-- Start of SUPPLIED PASSAGE --
Therefore, light-time and stellar aberration corrections are
used as appropriate.
<> The inertial reference frame is J2000 (also called EME2000).
<> Latitudes and longitudes are planetocentric.
<> The "sub-point" of a body on a target is defined by the surface
intercept of the body-to-target-center vector. This is not
the closest point on the body to the observer. This definition
gives sub-point latitude and longitude that are independent of
the reference ellipsoid.
<> Distances are in km, speeds in km/sec, angles, in degrees,
angular rates in degrees/sec, unless otherwise noted.
<> Angle ranges are 0 to 360 degrees for azimuths and local hour
angle. Longitudes range from 0 to 360 degrees
(positive to the East). Latitudes range from -90 to 90
degrees.
<> Spice kernel files used in the geometric parameters is
outlined in Appendix I.
4.3.2 PDS KEYWORD DEFINITIONS
The keywords are listed in the order in which they appear in the example
label shown above.
PDS_VERSION_ID = PDS3
The PDS_VERSION_ID data element represents the version
number of the PDS standards documents that is valid
when a data product label is created. PDS3 is used for
the Clementine Data products.
RECORD_TYPE = UNDEFINED
The record_type element indicates the record format of a
file. The value UNDEFINED is used in the Clementine EDR
data products. There are no record attributes associated
with the file. The file can be thought of as a continuous
stream of bytes with no record separators.
^IMAGE_HISTOGRAM = xxxxx
The image_histogram is a pointer to the image histogram object.
The value contains the starting byte position in the file.
(Pointers in the PDS standard assume the first byte in the array
is byte position 1.)
-- End of SUPPLIED PASSAGE --
WRITTEN TASK:
Translate the sentence "The file can be thought of as a continuous stream of bytes with no record separators." from the Clementine label documentation into Spanish.
-- Start of MATERIAL SUPPLIED --
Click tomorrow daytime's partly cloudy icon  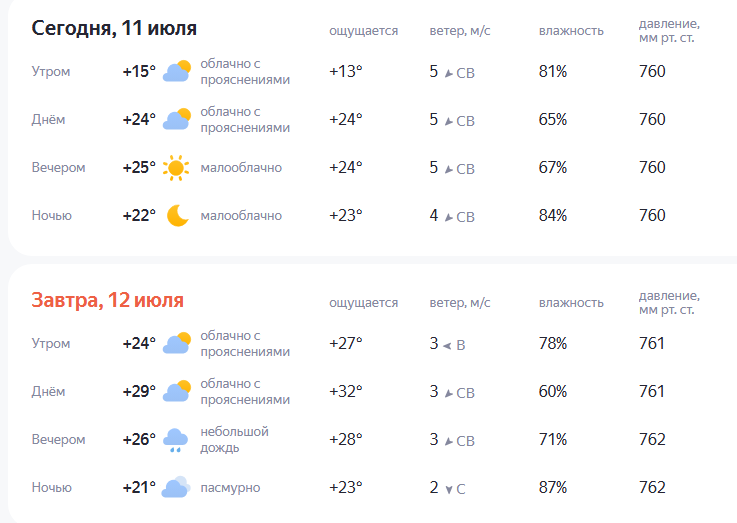click(x=177, y=392)
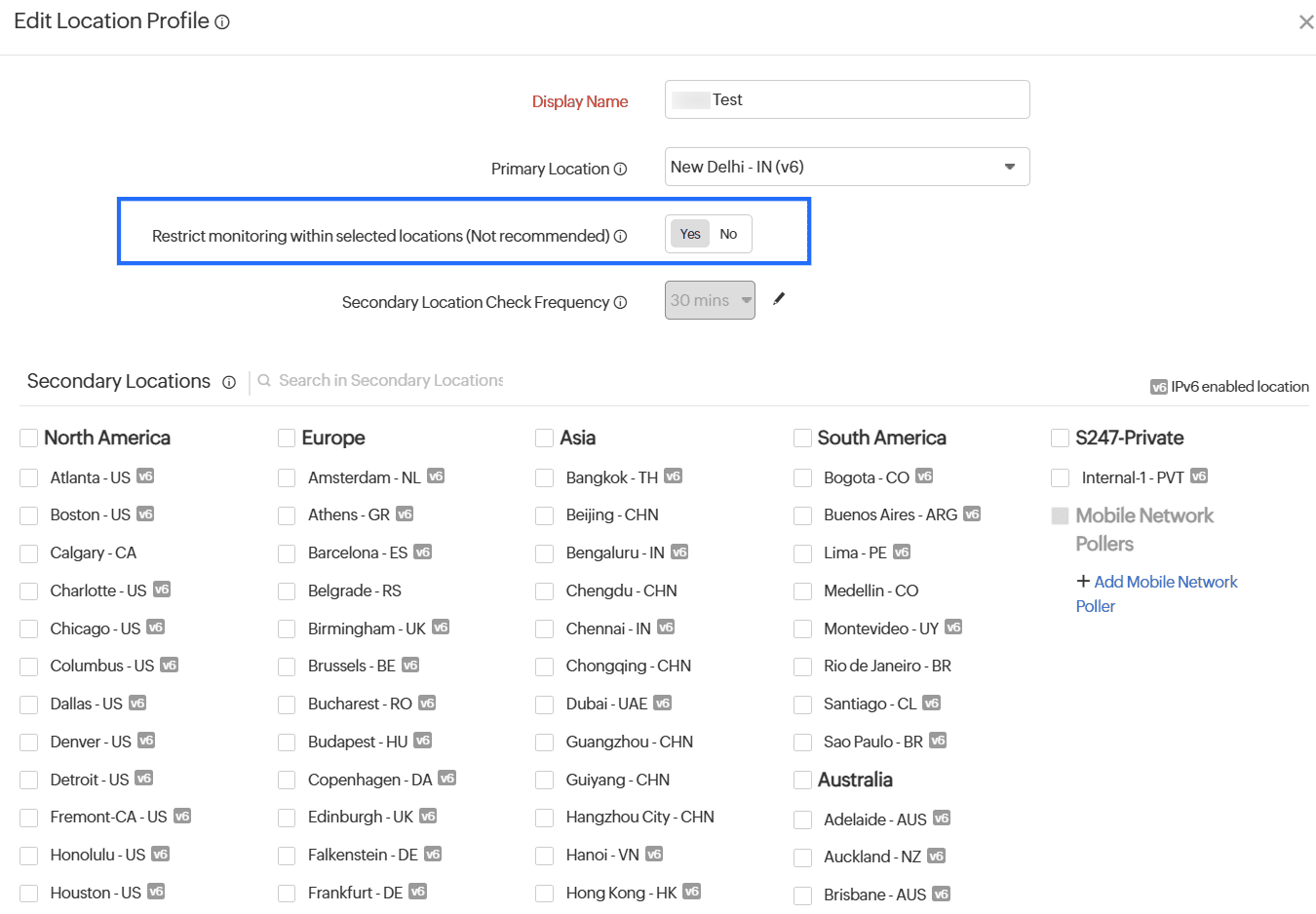Check the Amsterdam - NL location

click(x=287, y=478)
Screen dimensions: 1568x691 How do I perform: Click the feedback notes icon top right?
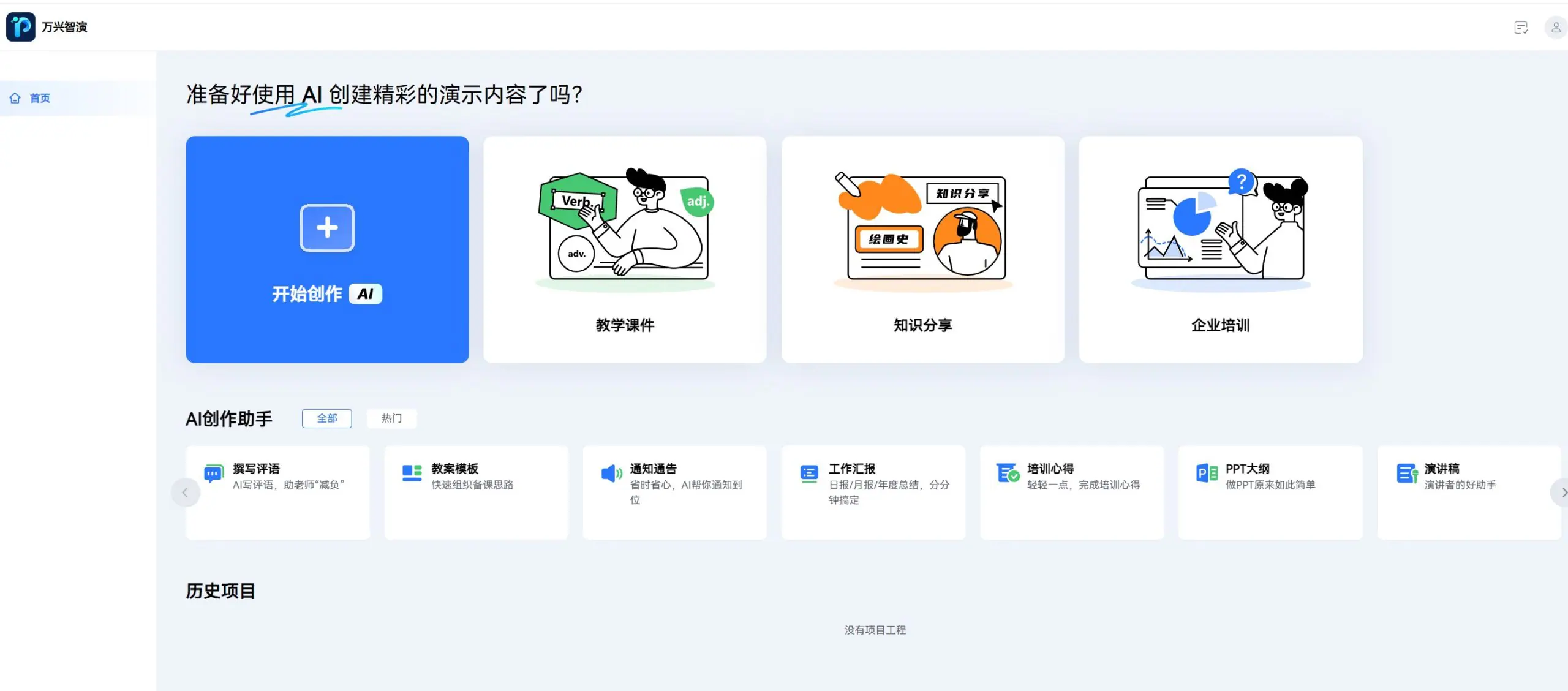tap(1521, 28)
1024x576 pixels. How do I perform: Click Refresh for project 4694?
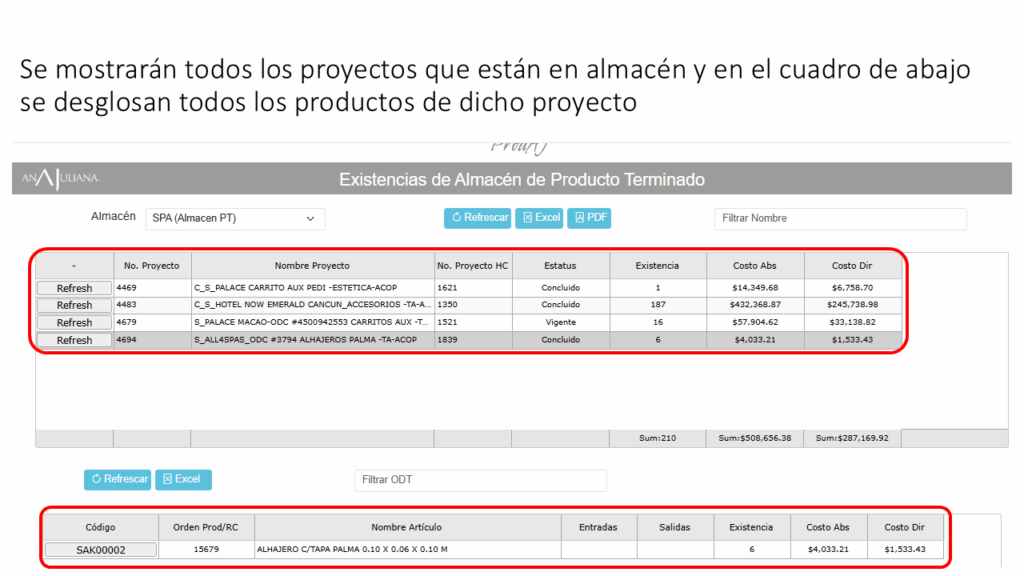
-- End of MATERIAL SUPPLIED --
SOLUTION FOR THIS PROBLEM:
El archivo puede considerarse como un flujo continuo de bytes sin separadores de registro.